> [What is required]:
Rewrite the material below, swapping each "magnifier" for "lens" and keeping everything else the same.

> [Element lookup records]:
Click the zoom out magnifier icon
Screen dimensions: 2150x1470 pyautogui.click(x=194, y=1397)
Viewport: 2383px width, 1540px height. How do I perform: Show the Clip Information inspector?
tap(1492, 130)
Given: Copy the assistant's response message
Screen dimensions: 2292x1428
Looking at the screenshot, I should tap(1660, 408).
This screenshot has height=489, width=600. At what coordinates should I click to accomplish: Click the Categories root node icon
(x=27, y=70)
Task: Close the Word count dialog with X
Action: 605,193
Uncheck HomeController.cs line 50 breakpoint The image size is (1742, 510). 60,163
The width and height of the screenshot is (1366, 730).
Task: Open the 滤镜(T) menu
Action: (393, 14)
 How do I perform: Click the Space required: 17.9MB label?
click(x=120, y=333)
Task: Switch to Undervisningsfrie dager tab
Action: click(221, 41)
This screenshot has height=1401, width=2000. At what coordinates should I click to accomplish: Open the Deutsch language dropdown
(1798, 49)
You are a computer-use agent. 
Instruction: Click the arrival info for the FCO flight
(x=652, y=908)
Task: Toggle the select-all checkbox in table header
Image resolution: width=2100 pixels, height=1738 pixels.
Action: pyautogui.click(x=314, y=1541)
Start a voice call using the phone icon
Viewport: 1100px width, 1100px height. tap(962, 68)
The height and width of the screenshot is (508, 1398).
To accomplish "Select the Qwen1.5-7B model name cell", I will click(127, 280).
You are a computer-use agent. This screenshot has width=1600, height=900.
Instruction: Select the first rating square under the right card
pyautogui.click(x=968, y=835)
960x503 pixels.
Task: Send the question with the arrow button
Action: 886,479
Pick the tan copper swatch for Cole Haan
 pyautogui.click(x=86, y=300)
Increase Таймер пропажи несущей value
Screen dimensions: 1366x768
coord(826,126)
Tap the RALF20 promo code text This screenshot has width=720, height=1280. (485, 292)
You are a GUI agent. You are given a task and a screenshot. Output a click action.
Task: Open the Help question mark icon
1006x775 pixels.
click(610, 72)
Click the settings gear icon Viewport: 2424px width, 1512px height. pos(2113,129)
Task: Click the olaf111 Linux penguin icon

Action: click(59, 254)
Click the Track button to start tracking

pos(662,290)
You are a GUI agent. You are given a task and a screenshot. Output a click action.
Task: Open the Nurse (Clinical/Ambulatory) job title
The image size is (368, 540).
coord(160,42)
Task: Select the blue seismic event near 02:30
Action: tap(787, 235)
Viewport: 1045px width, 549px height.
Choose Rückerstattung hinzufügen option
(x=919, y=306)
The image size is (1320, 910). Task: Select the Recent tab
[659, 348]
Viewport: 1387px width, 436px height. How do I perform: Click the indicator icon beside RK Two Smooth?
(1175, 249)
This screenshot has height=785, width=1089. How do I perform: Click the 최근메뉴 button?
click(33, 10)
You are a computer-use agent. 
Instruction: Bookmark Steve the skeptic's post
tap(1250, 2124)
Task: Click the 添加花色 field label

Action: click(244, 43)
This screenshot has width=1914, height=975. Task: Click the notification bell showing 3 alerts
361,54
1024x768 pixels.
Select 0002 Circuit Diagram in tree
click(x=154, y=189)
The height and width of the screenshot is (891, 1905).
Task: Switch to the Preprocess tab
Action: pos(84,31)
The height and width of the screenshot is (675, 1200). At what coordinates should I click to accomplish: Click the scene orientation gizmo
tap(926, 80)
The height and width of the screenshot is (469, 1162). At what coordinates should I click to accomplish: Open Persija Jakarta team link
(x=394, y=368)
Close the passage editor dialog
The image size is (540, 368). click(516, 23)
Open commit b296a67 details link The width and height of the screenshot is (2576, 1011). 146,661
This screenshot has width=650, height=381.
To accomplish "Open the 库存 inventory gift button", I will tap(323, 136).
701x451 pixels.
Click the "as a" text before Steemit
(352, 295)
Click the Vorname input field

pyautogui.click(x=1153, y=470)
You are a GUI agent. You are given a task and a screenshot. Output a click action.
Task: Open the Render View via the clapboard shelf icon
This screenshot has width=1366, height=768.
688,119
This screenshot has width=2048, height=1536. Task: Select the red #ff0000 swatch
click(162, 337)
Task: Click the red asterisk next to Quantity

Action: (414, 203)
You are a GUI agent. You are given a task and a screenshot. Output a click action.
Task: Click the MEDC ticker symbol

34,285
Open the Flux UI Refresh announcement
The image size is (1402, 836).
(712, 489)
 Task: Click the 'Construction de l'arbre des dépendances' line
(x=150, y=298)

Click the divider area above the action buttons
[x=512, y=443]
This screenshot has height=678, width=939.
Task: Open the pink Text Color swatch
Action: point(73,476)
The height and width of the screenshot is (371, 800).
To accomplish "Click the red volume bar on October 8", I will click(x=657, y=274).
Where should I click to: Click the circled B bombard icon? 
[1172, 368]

> [Solved problem]:
Click the zoom out lens icon
Screen dimensions: 2150x1470 pyautogui.click(x=194, y=1397)
Viewport: 2383px width, 1540px height. How do I perform: Show the Clip Information inspector?
tap(1492, 130)
Given: Copy the assistant's response message
Screen dimensions: 2292x1428
Looking at the screenshot, I should tap(1660, 408).
This screenshot has height=489, width=600. At what coordinates should I click to accomplish: Click the Categories root node icon
(x=27, y=70)
Task: Close the Word count dialog with X
Action: 605,193
Uncheck HomeController.cs line 50 breakpoint The image size is (1742, 510). 60,163
The width and height of the screenshot is (1366, 730).
Task: Open the 滤镜(T) menu
Action: (393, 14)
 How do I perform: Click the Space required: 17.9MB label?
click(x=120, y=333)
Task: Switch to Undervisningsfrie dager tab
Action: click(221, 41)
This screenshot has height=1401, width=2000. At what coordinates should I click to accomplish: Open the Deutsch language dropdown
(1798, 49)
You are a computer-use agent. 
Instruction: Click the arrival info for the FCO flight
(x=652, y=908)
Task: Toggle the select-all checkbox in table header
Image resolution: width=2100 pixels, height=1738 pixels.
Action: pyautogui.click(x=314, y=1541)
Start a voice call using the phone icon
Viewport: 1100px width, 1100px height. tap(962, 68)
The height and width of the screenshot is (508, 1398).
To accomplish "Select the Qwen1.5-7B model name cell", I will click(127, 280).
You are a computer-use agent. This screenshot has width=1600, height=900.
Instruction: Select the first rating square under the right card
pyautogui.click(x=968, y=835)
960x503 pixels.
Task: Send the question with the arrow button
Action: 886,479
Pick the tan copper swatch for Cole Haan
 pyautogui.click(x=86, y=300)
Increase Таймер пропажи несущей value
Screen dimensions: 1366x768
coord(826,126)
Tap the RALF20 promo code text This screenshot has width=720, height=1280. (485, 292)
You are a GUI agent. You are given a task and a screenshot. Output a click action.
Task: Open the Help question mark icon
1006x775 pixels.
click(610, 72)
Click the settings gear icon Viewport: 2424px width, 1512px height. pos(2113,129)
Task: Click the olaf111 Linux penguin icon

Action: click(59, 254)
Click the Track button to start tracking

pos(662,290)
You are a GUI agent. You are given a task and a screenshot. Output a click action.
Task: Open the Nurse (Clinical/Ambulatory) job title
The image size is (368, 540).
coord(160,42)
Task: Select the blue seismic event near 02:30
Action: tap(787, 235)
Viewport: 1045px width, 549px height.
Choose Rückerstattung hinzufügen option
(x=919, y=306)
The image size is (1320, 910). Task: Select the Recent tab
[659, 348]
Viewport: 1387px width, 436px height. How do I perform: Click the indicator icon beside RK Two Smooth?
(1175, 249)
This screenshot has height=785, width=1089. How do I perform: Click the 최근메뉴 button?
click(33, 10)
You are a computer-use agent. 
Instruction: Bookmark Steve the skeptic's post
tap(1250, 2124)
Task: Click the 添加花色 field label

Action: click(244, 43)
This screenshot has width=1914, height=975. Task: Click the notification bell showing 3 alerts
361,54
1024x768 pixels.
Select 0002 Circuit Diagram in tree
click(x=154, y=189)
The height and width of the screenshot is (891, 1905).
Task: Switch to the Preprocess tab
Action: pos(84,31)
The height and width of the screenshot is (675, 1200). At what coordinates should I click to accomplish: Click the scene orientation gizmo
tap(926, 80)
The height and width of the screenshot is (469, 1162). At what coordinates should I click to accomplish: Open Persija Jakarta team link
(x=394, y=368)
Close the passage editor dialog
The image size is (540, 368). click(516, 23)
Open commit b296a67 details link The width and height of the screenshot is (2576, 1011). 146,661
This screenshot has width=650, height=381.
To accomplish "Open the 库存 inventory gift button", I will tap(323, 136).
701x451 pixels.
Click the "as a" text before Steemit
(352, 295)
Click the Vorname input field

pyautogui.click(x=1153, y=470)
You are a GUI agent. You are given a task and a screenshot. Output a click action.
Task: Open the Render View via the clapboard shelf icon
This screenshot has width=1366, height=768.
688,119
This screenshot has width=2048, height=1536. Task: Select the red #ff0000 swatch
click(162, 337)
Task: Click the red asterisk next to Quantity

Action: (414, 203)
You are a GUI agent. You are given a task and a screenshot. Output a click action.
Task: Click the MEDC ticker symbol

34,285
Open the Flux UI Refresh announcement
The image size is (1402, 836).
(712, 489)
 Task: Click the 'Construction de l'arbre des dépendances' line
(x=150, y=298)

Click the divider area above the action buttons
[x=512, y=443]
This screenshot has height=678, width=939.
Task: Open the pink Text Color swatch
Action: point(73,476)
The height and width of the screenshot is (371, 800).
To accomplish "Click the red volume bar on October 8", I will click(x=657, y=274).
Where should I click to: Click the circled B bombard icon? 
[1172, 368]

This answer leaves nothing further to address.